§ Consignas:
• 1. Según el texto sobre los seminarios, ¿de qué concilio surgieron los seminarios como uno de sus frutos?
• 2. Traduzca al inglés esta oración del texto sobre los seminarios: "Los seminarios son una invención reciente de la iglesia católica."
• 3. Transcriba sin ningún cambio el fragmento del texto sobre los seminarios que va desde "Creo que el" hasta "y, eventualmente, justificarla.".

Creo que el mejor seminario es el seminario que no existe. Es decir, en absoluto, ningún seminario es bueno, ni puede ser bueno pues todos los seminarios son un mal, quizás necesario o quizás el menor de todos, pero un mal al fin. Reconozco que es una afirmación osada, pero basta repasar el origen y evolución de los seminarios para entenderla y, eventualmente, justificarla.
Los seminarios son una invención reciente de la iglesia católica. Surgen como uno de los frutos del Concilio de Trento en la segunda mitad del siglo XVI. Como Ud. verá, la institución como tal tiene poco más de cuatrocientos años lo que, para la doblemente milenaria historia de la iglesia, no es mucho tiempo. Establecidos definitivamente por voluntad del papa San Pío V, fueron creados en muchas diócesis europeas, y luego también americanas, con la ayuda de algunas congregaciones religiosas, entre ellas, y como no podía de ser de otro modo, por los jesuitas, siempre prestos a colaborar con la introducción de la modernidad en la Iglesia.

§ Datos proporcionados:
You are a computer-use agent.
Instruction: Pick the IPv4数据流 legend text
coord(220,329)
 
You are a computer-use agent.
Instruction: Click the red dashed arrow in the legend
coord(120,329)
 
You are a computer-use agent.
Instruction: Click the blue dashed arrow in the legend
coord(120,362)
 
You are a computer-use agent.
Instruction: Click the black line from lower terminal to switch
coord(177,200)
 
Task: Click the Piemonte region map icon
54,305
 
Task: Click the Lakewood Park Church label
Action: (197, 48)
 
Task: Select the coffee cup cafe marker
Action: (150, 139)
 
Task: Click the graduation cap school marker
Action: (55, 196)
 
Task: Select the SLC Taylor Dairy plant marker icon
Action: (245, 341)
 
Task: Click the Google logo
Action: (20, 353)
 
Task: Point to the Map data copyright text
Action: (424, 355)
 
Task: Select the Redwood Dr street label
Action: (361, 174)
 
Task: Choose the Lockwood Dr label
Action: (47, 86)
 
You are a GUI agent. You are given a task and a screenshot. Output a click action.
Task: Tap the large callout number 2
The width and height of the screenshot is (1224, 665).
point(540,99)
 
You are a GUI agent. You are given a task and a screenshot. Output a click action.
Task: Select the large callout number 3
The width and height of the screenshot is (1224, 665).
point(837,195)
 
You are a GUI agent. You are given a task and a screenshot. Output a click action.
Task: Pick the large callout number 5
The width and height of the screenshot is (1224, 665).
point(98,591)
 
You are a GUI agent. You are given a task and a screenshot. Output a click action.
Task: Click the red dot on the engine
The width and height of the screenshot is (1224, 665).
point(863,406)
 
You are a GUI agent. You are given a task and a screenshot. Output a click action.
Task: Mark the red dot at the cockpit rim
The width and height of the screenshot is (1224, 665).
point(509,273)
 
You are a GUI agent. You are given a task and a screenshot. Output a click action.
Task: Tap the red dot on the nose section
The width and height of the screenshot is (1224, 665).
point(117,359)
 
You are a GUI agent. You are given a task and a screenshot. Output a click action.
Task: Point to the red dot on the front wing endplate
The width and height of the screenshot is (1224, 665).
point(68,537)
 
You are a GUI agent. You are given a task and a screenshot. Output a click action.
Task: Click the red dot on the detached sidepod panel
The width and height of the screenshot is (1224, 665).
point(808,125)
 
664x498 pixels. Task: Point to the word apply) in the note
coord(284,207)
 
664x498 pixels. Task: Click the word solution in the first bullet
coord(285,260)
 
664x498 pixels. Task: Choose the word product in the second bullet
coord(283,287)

§ Soluciones por tarea:
• 1. Del Concilio de Trento, en la segunda mitad del siglo XVI.

• 2. Seminaries are a recent invention of the Catholic Church.

• 3.
Creo que el mejor seminario es el seminario que no existe. Es decir, en absoluto, ningún seminario es bueno, ni puede ser bueno pues todos los seminarios son un mal, quizás necesario o quizás el menor de todos, pero un mal al fin. Reconozco que es una afirmación osada, pero basta repasar el origen y evolución de los seminarios para entenderla y, eventualmente, justificarla.